Symptoms must have been present before age 12 (compared to age 6 in DSM-IV).

Because everyone shows some of these behaviors at times, the DSM-V contains very specific guidelines for determining when they indicate ADHD. The behaviors must appear before age 12, and continue for at least 6 months.  In children, they must be more frequent or severe than in others of the same age.  In particular, the behaviours must create a real hindrance in at least two areas of a person's life, such as school, home, work, or social settings.  Therefore someone whose work or friendships are not impaired by these behaviors would not be diagnosed with ADHD. Nor would a child or adult who seems overly active at school or work but functions well elsewhere.DSM-V was updated to reflect more accurately the experience of adults with ADHD. Although ADHD is a disorder that commences in childhood, it can continue throughout adulthood for some people.

DSM-V has provided guidance to clinicians in diagnosing adults with the condition and ensuring that children with ADHD will continue to have access to care for the condition throughout their lives if necessary.

DSM-5 includes no exclusion criteria for people with autism spectrum disorder, since symptoms of both disorders co-occur, meaning that a person can now have a diagnosis of both ADHD and Autism Spectrum Disorder.  However, ADHD symptoms must not occur exclusively during the course of schizophrenia or another psychotic disorder and must not be better explained by another mental disorder, such as a depressive or bipolar disorder, anxiety disorder, dissociative disorder, personality disorder, or substance intoxication or withdrawal.

A person’s ‘presentations’ can be subject to change during their lifetime which better describes how the disorder affects an individual at different points in their life.

A person can now be diagnosed with mild, moderate or severe ADHD based on how many symptoms a person has and how difficult those symptoms make daily life.

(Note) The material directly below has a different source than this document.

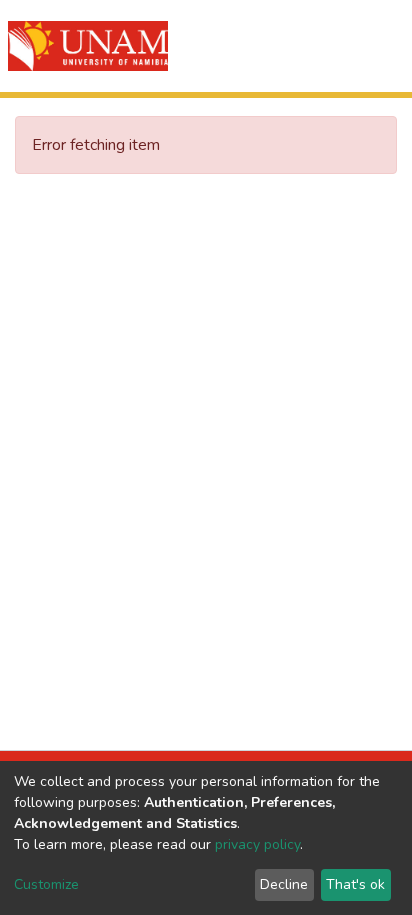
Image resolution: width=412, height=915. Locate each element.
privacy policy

What symptoms must a person have for a diagnosis of ADHD?

To confirm a diagnosis children should have six or more symptoms of the disorder.  In older teens and adults the DSM-V states they should have at least five symptoms.

The criteria of symptoms for a diagnosis of ADHD:

Inattentive presentation:

· Fails to give close attention to details or makes careless mistakes

· Has difficulty sustaining attention

· Does not appear to listen

· Struggles to follow through on instructions

· Has difficulty with organization

· Avoids or dislikes tasks requiring a lot of thinking

· Loses things

· Is easily distracted

· Is forgetful in daily activities

Hyperactive-impulsive presentation:

· Fidgets with hands or feet or squirms in chair

· Has difficulty remaining seated

· Runs about or climbs excessively in children; extreme restlessness in adults

· Difficulty engaging in activities quietly

· Acts as if driven by a motor

· Talks excessively

· Blurts out answers before questions have been completed

· Difficulty waiting or taking turns

· Interrupts or intrudes upon others

Combined inattentive & hyperactive-impulsive presentation:

· Has symptoms from both of the above presentations 

The DSM-V diagnosis is a label informing us the observed behaviours are considered to be outside the normal range.  However, the label does not tell us why that might be so or about any possible underlying causes.